* [DATA SECTION]:
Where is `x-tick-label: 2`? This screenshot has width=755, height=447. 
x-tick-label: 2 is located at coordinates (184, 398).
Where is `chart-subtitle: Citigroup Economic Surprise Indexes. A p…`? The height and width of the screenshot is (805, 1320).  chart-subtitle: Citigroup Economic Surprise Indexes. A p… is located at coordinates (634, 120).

---

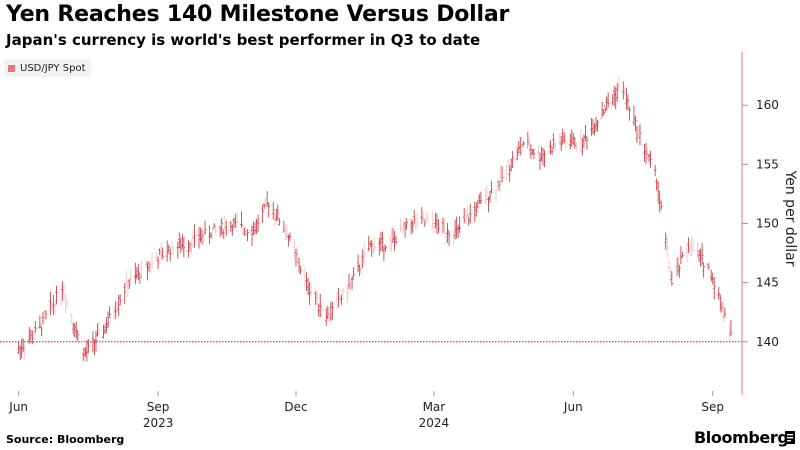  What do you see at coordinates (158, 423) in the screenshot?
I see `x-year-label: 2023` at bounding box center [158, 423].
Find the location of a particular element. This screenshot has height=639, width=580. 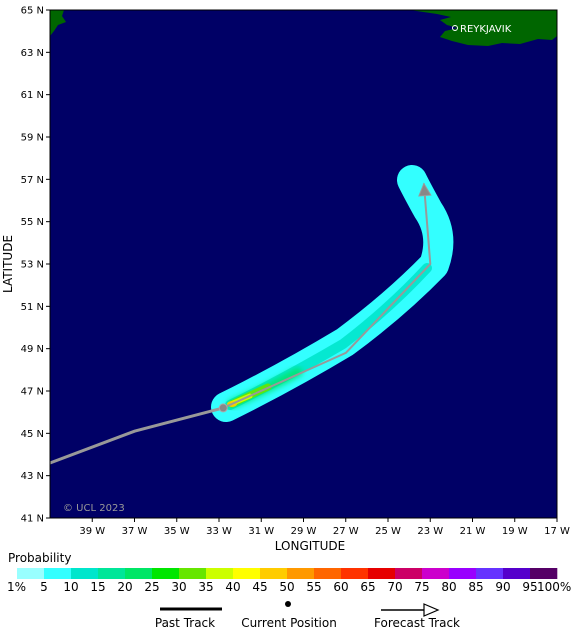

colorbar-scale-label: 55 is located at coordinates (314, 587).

...

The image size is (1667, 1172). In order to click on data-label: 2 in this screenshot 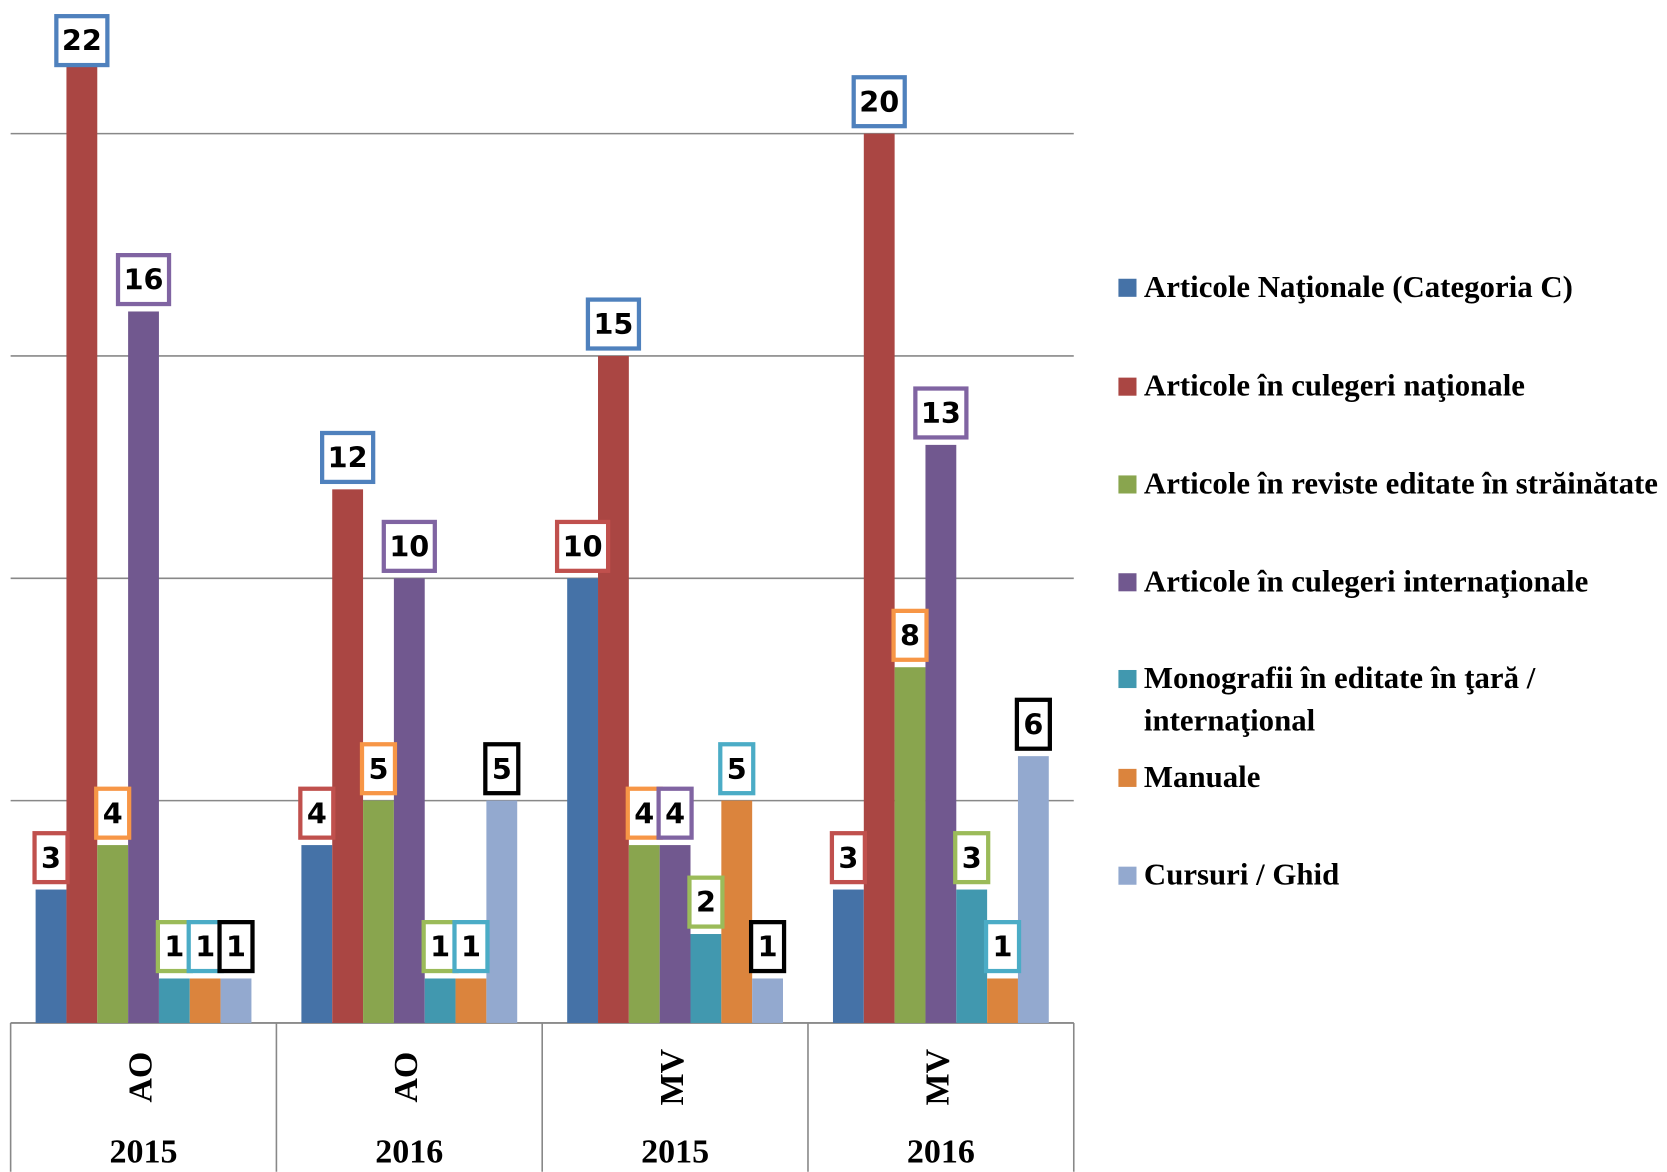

* [ABOUT THIS TASK]: Rewrite everything from the line containing "has width=755, height=447." down to the line containing "coordinates (634, 120).", putting "image" in place of "screenshot" and changing nothing else.

* [EXERCISE RESPONSE]:
Where is `x-tick-label: 2`? This image has width=755, height=447. 
x-tick-label: 2 is located at coordinates (184, 398).
Where is `chart-subtitle: Citigroup Economic Surprise Indexes. A p…`? The height and width of the image is (805, 1320).  chart-subtitle: Citigroup Economic Surprise Indexes. A p… is located at coordinates (634, 120).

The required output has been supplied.